Given the immense challenges, not all analysts see domestic production as a catch-all solution.

Earlier this year, McKinsey published an analysis of domestic drug production in Africa, concluding that domestic production is feasible in half a dozen sub-Saharan African countries at current and projected levels but that pharmaceuticals would remain a “relatively small sector of the overall economy”, even assuming significant growth.

They predict that the industry will boost trade balances, but could be worth a modest $190m per year by 2027 for Ethiopia and $230m per year for Nigeria.

Furthermore, they argue that local production will not be a significant engine of job creation owing to mechanised factories. 

“The total job creation affected by increased local pharmaceutical production is likely to be on the order of a few thousand jobs at best, even including any impact it has on jobs upstream and downstream, in its suppliers and distributors.”

Nevertheless, UNIDO’s West believes that the sector is worth what McKinsey calls “decades of sustained and careful effort”.

“My belief that the continent should, can and will develop its industry has been strengthened not only by what I’ve seen and the work we’ve done but also by the progress being achieved…

“In the future there is an expressed desire from African countries, regions and the continent as a whole to become less reliant on imports.

“This objective takes into account both public health and economic development considerations.

“Expanding the product range is important. Demonstrating market demand is going to be important. There are all sorts of things that need to happen for investment to be mobilised.”

For Chibale, the challenges facing manufacturing – including the struggle to acquire intellectual property for drugs developed elsewhere – only deepen the need for the continent to pursue a combined approach to discovering and manufacturing its own drugs. 

“The question is what are you going to manufacture and who will give you the licence – you can’t just manufacture a product discovered by someone else.
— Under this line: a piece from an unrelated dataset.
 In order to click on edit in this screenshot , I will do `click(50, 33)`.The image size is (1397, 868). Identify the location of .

“We cannot justify manufacturing when we don’t have a pipeline of products.

“Focusing on manufacturing, you forget that it has to be discovered.

“Resistance will render some drugs useless, you have to keep innovating. R&D is not a luxury, it creates jobs and infrastructure.
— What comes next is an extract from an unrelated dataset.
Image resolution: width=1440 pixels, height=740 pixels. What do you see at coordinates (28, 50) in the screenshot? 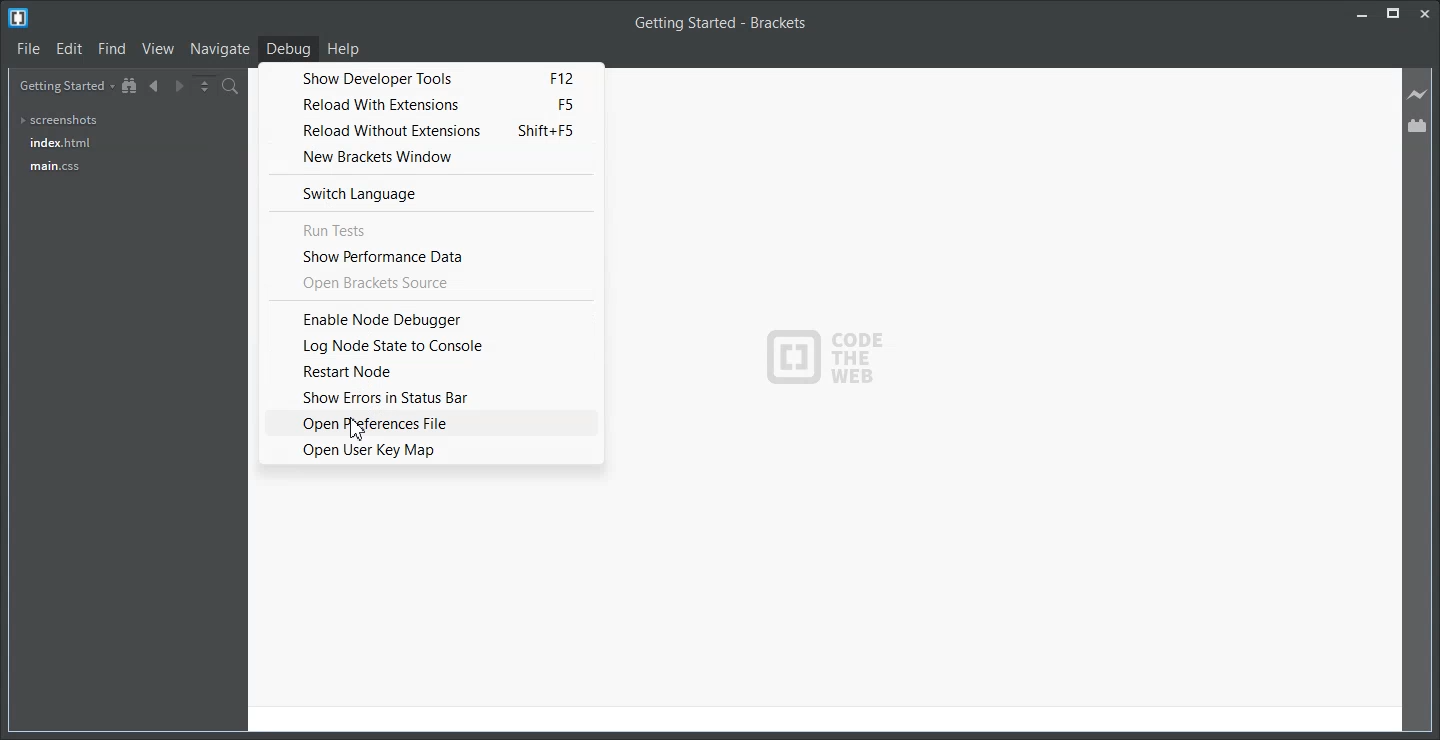
I see `File` at bounding box center [28, 50].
“We need to see the value chain as a continuum. It’s not just about discovery, it’s about development, clinical testing and manufacturing.”

Nevertheless, he believes that with the right government support to mobilise deep-pocketed foreign investors, such an ambitious value chain can be realised to the benefit of local researchers and manufacturers given the immense future opportunities of the African market. 

“The best way to build capacity, including building infrastructure and platforms, is to prosecute a globally aligned project.

“That will tell you what you need to have in place.

“Tap into your network for things you don’t have and build brick by brick. It’s about showing success on a project – and success brings success.”